Formation of Giant Unilamellar Vesicles Containing Active Proteins

Abstract

Giant unilamellar vesicles (GUVs), composed of a phospholipid bilayer, are often used as a model for cell membranes. However the study of proteo-membrane interactions in this system is limited because the incorporation of integral and lipid-anchored proteins into the GUVs remains challenging. All pre-existing protocols either produce membranes with a very low protein density or are tailored to specifically support the inclusion of a particular protein. We recently developed a simple generic method to incorporate protein in GUVs. It does not require specific lipids or reagents, works in physiological conditions with high concentrations of protein, and the resulting proteo-GUVs can be micromanipulated. Moreover, our protocol is not limited to a narrow range of protein substrates; indeed we have already successfully incorporated two trans-membrane proteins and one lipid-anchored peripheral protein.These first proof-of-principle proteins present different types of challenges and thus demonstrate the broad utility of our method.

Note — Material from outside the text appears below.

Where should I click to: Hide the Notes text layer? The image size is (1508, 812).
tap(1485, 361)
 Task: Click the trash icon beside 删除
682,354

TolC is an integral membrane protein and part of a heterotrimer, that together comprise a major multidrug efflux pump in E coli. The neuronal t-SNARE is a protein complex with a single transmembrane domain that mediates membrane fusion. Because of its propensity to aggregate t-SNARE is usually not functional after insertion in GUVs. To study lipidated proteins, we incorporated a modified form of the autophagy protein GABARAP L1, which we anchored it to the membrane via a cysteine-maleimide covalent bond. In each case, we verified that the proteins remain active after incorporation. We also verified their mobility by performing diffusion measurements via fluorescence recovery after photo bleaching (FRAP) experiments on micromanipulated GUVs. The diffusion coefficients are in agreement with previous data.